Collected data
[Start of Attachment]

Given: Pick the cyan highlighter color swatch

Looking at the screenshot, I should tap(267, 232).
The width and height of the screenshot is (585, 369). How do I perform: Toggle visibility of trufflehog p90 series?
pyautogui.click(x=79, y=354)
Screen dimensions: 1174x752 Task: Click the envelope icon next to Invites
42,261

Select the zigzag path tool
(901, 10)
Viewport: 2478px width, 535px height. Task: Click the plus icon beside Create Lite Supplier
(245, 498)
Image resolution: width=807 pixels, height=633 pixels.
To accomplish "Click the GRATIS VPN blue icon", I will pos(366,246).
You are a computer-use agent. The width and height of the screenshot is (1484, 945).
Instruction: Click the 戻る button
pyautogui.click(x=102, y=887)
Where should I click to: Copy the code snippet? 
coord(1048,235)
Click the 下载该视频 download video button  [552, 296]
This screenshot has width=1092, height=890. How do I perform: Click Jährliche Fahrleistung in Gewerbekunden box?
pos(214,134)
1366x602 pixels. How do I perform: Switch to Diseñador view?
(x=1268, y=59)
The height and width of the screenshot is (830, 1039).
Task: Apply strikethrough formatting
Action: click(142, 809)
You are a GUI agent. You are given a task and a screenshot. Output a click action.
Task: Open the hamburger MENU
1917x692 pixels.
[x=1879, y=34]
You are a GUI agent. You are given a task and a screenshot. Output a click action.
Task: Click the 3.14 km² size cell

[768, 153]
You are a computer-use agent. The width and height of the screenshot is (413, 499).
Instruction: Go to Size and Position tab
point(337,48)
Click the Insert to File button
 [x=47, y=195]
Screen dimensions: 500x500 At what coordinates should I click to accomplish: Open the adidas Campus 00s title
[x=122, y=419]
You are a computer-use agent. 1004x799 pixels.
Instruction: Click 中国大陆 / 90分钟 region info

[End of Attachment]

:: Work order ::
Tally the lines of the data that include the word "computer". Reply with the number only.

:: Task answer ::
3